◆ Passage to read ◆
┄┄┄┄┄┄

But all these TV specials on the paranormal and scary movie nights have got me thinking about fear. I know that I joke about being terrified by Celine Dion, but that's not what really scares me. Like most people, I have my share of phobias (not too crazy about heights. I'm OK in tall buildings, I just don't like heights I might fall from, like being on a ladder) and my share of things that just cause me stress (I hate going to parties where I only know 1 or 2 people).

I remember when The Blair Witch Project came out and everyone was saying how scary it was. I was a combination of bored and car sick. I think that's because scary movies really only work if they tap into some sort of fear that you have. I don't have a fear of being lost in the woods -- because when the fuck am I ever going to go into the woods? So the whole "trapped and hunted" thing just didn't get to me. But I give it points because it tried to have a scary premise, and didn't base its whole fame on "boo scares" (things jumping out at you unexpectedly) or on being just gross. I haven't seen many modern horror films because I really don't want to spend 90 minutes looking at exploding spleens.

┄┄┄┄┄┄

◆ Record list ◆
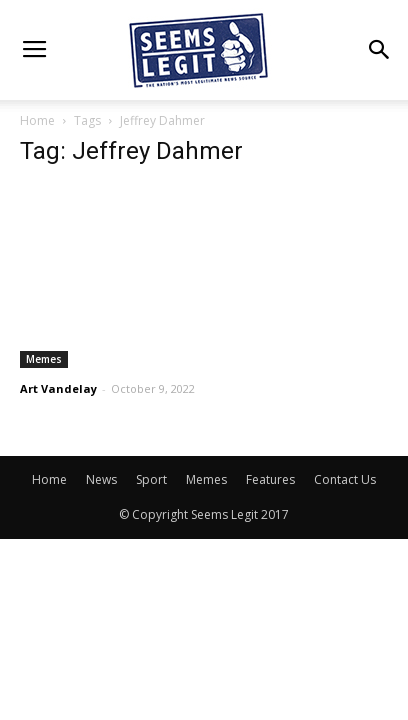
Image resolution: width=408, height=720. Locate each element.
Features (270, 479)
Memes (44, 359)
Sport (151, 479)
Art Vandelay (58, 388)
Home (37, 120)
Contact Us (345, 479)
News (101, 479)
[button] (380, 50)
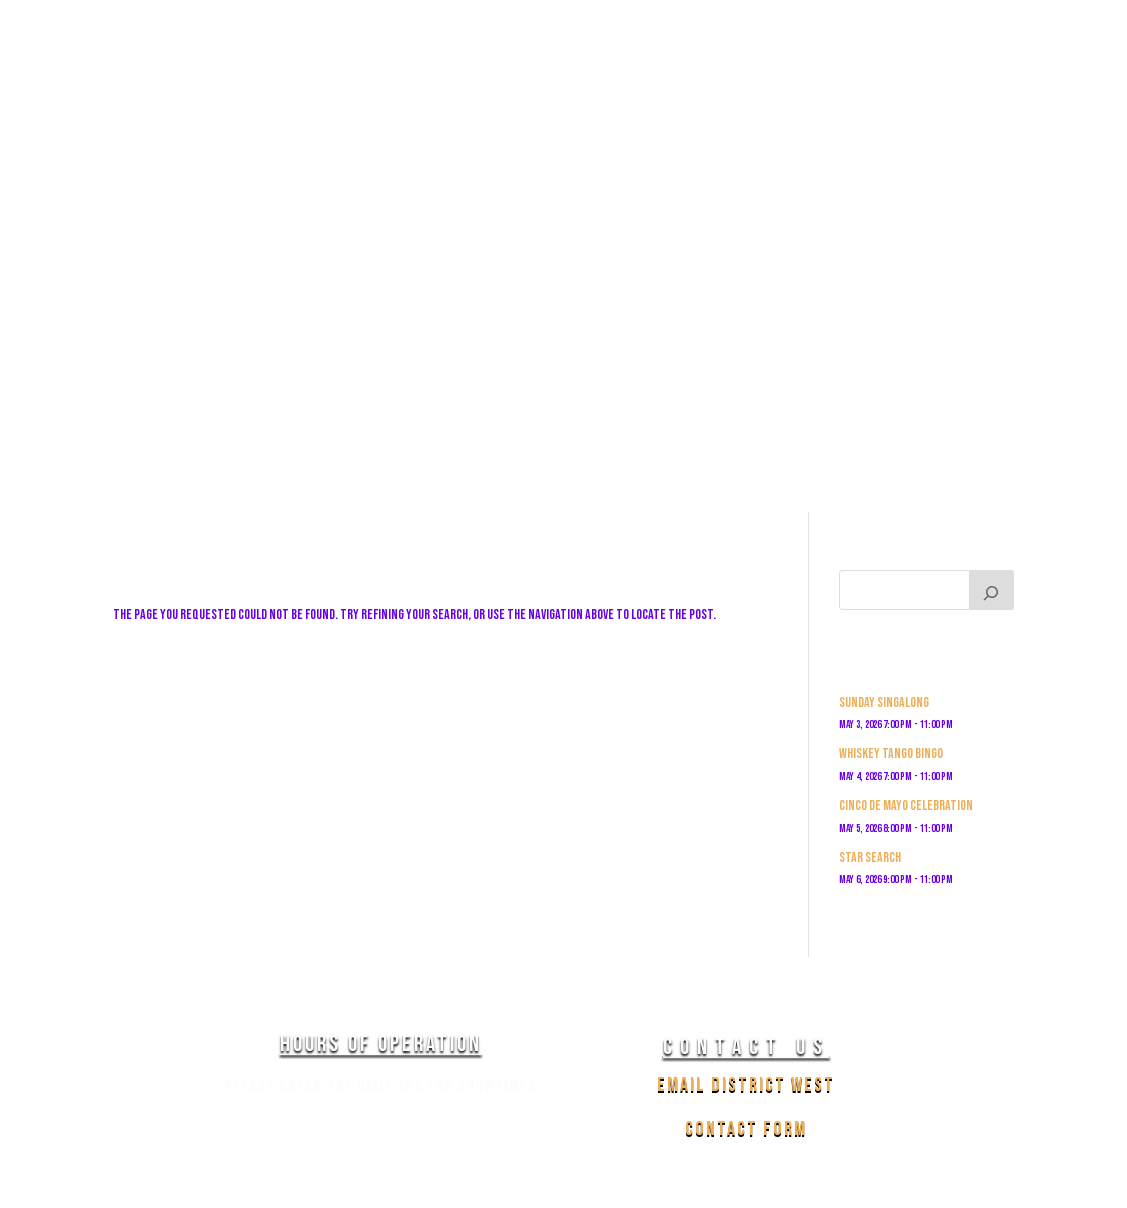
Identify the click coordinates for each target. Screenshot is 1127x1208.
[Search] (992, 590)
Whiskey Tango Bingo (891, 753)
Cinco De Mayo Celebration (906, 805)
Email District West (746, 1085)
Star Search (870, 857)
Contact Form (746, 1129)
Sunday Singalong (884, 702)
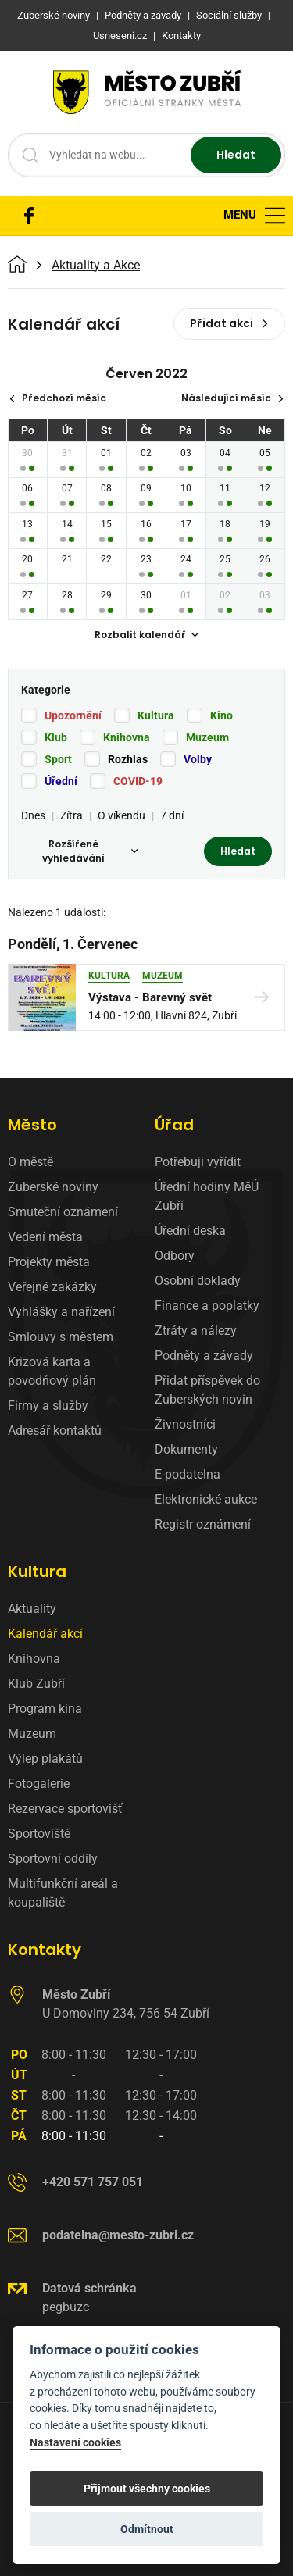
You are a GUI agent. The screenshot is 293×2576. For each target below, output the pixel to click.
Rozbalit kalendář (147, 634)
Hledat (235, 154)
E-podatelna (187, 1474)
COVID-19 (138, 781)
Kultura (156, 715)
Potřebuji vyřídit (198, 1161)
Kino (221, 715)
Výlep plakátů (45, 1758)
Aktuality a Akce (96, 265)
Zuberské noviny (53, 1186)
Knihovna (126, 737)
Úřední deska (190, 1230)
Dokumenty (186, 1449)
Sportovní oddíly (53, 1858)
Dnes (33, 815)
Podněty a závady (204, 1355)
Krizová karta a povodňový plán (52, 1371)
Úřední (61, 781)
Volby (198, 759)
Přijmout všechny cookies (147, 2488)
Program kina (45, 1708)
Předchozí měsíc (57, 398)
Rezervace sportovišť (65, 1808)
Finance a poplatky (207, 1305)
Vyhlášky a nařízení (61, 1311)
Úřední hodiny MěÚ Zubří (207, 1196)
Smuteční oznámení (63, 1211)
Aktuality (32, 1608)
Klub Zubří (36, 1683)
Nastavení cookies (75, 2442)
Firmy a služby (48, 1405)
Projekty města (49, 1261)
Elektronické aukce (206, 1499)
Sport (58, 759)
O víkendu (121, 815)
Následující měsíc (232, 398)
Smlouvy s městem (60, 1336)
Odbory (175, 1255)
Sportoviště (39, 1833)
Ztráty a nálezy (196, 1330)
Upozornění (73, 715)
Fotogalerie (39, 1783)
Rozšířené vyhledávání (90, 851)
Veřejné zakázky (52, 1286)
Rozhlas (128, 759)
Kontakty (44, 1950)
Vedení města (45, 1236)
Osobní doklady (198, 1280)
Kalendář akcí (45, 1633)
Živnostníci (185, 1424)
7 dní (172, 815)
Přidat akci (229, 323)
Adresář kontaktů (55, 1430)
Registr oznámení (203, 1524)
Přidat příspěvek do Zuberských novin (207, 1390)
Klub (56, 737)
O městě (30, 1161)
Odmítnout (146, 2529)
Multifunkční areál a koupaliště (63, 1893)
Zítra (71, 815)
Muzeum (207, 737)
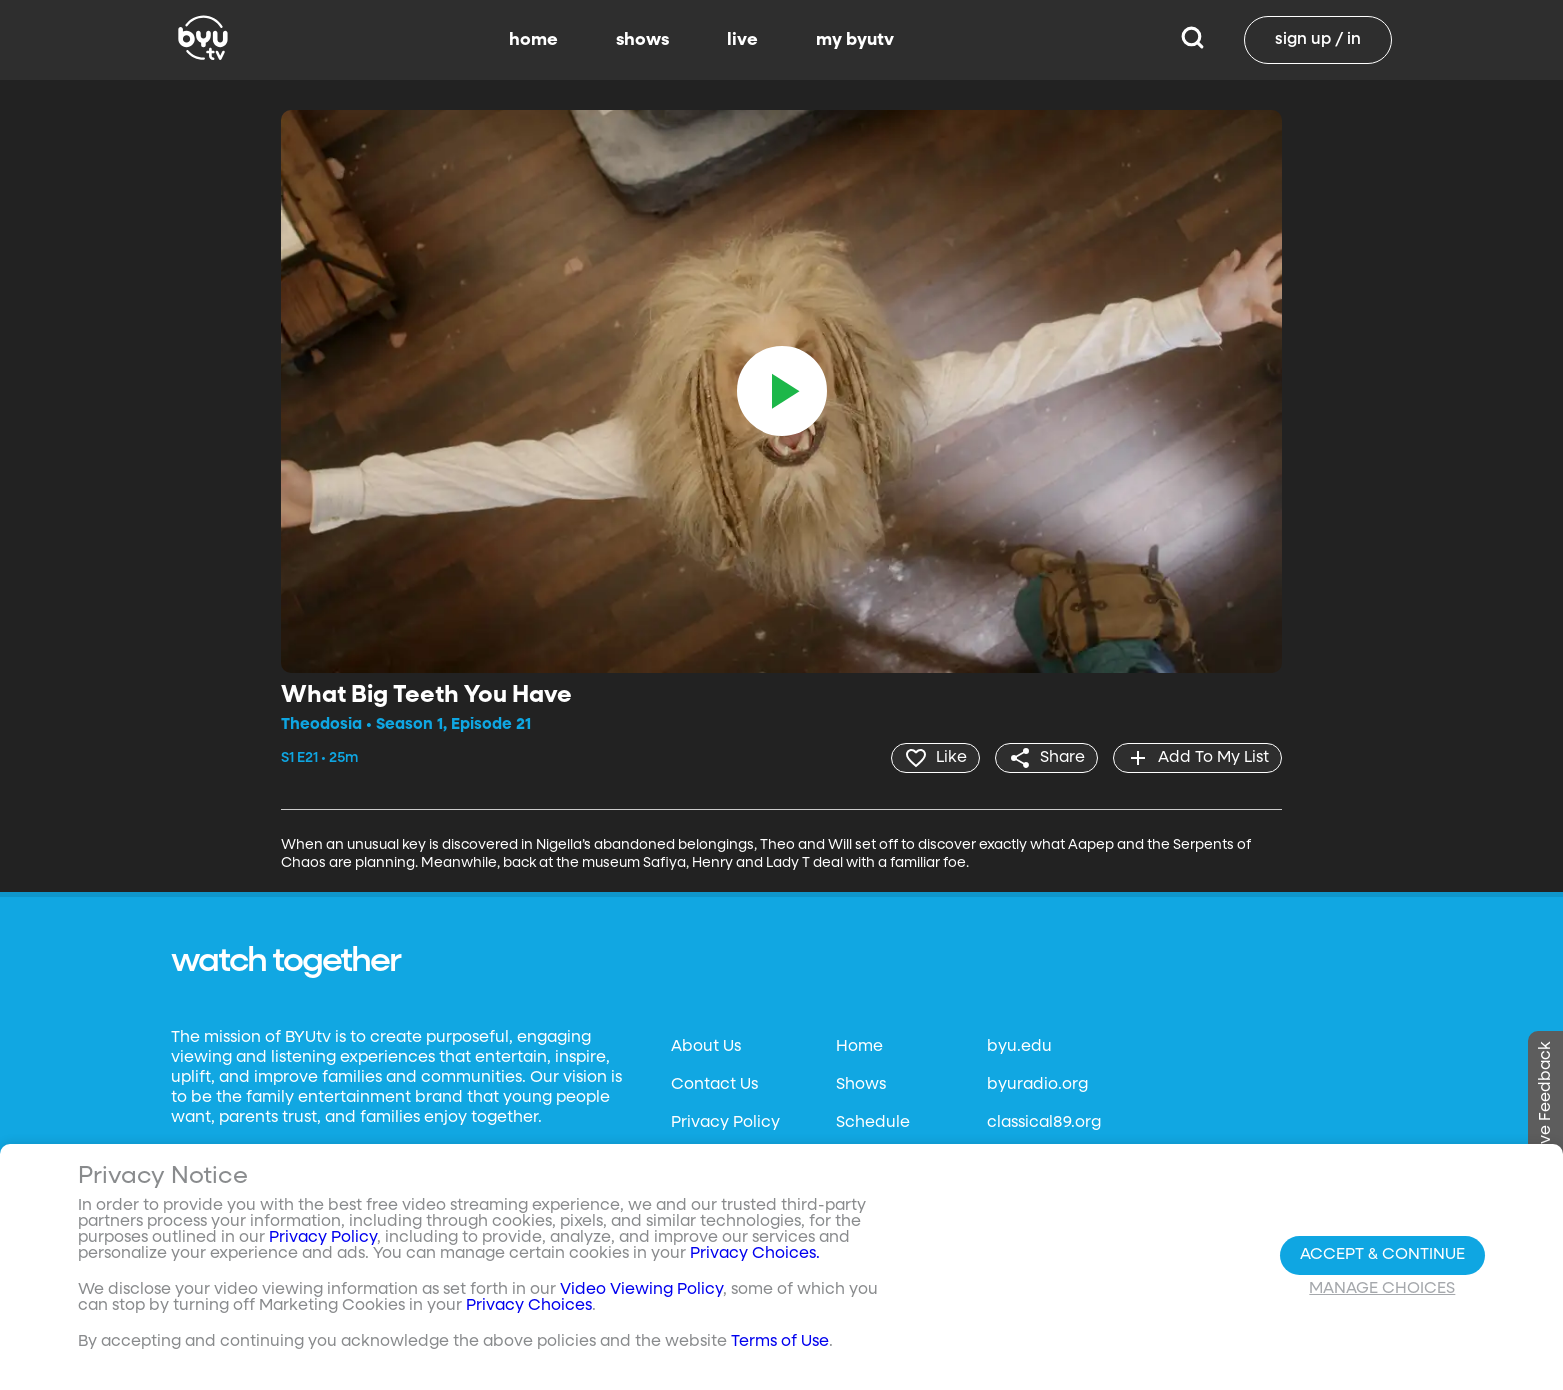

┄┄┄┄┄┄

◆ Problem set ◆
• 1. In the passage about fear, how did the writer feel while watching The Blair Witch Project?
• 2. Resume the passage about fear after its final sentence, keeping the same voice.

◆ Final results ◆
• 1. A combination of bored and car sick.

• 2.
It's interesting that some people are terrified by one thing that doesn't faze another. For instance, I have no problem speaking in public, being on stage, or generally making an ass out of myself publicly. And yet I know many people for whom this would be a pee-inducing fear. I'm also not afraid of spiders and snakes (aside from my hatred - not fear - of ants). But (and this is weird, I know) I find certain types of flowers (especially little ones) to be creepy. Don't ask me to explain it, I can't. It's not a fear, I just think they're gross. I don't want to touch or get near them. And dead flowers are the worst. Husband knows never to give me flowers because either they'll creep me out when they're still fresh, or I'll throw them out days before they wilt because I don't want dead flowers hanging around. Totally irrational, I know, but there it is.

I do, however, have certain legitimate fears. For example, I'm terrified that in the upcoming election McCain will win and we'll have 4 more years of incompetence, compounded by the Queen of the Idiots - Palin. I also fear that Prop 8 will pass and Californians will outlaw same-sex marriage. I am not, however, afraid of ghosts. I think I might have even seen one, once. Or maybe I just like to believe I did because I find the idea of ghosts to be kinda cool.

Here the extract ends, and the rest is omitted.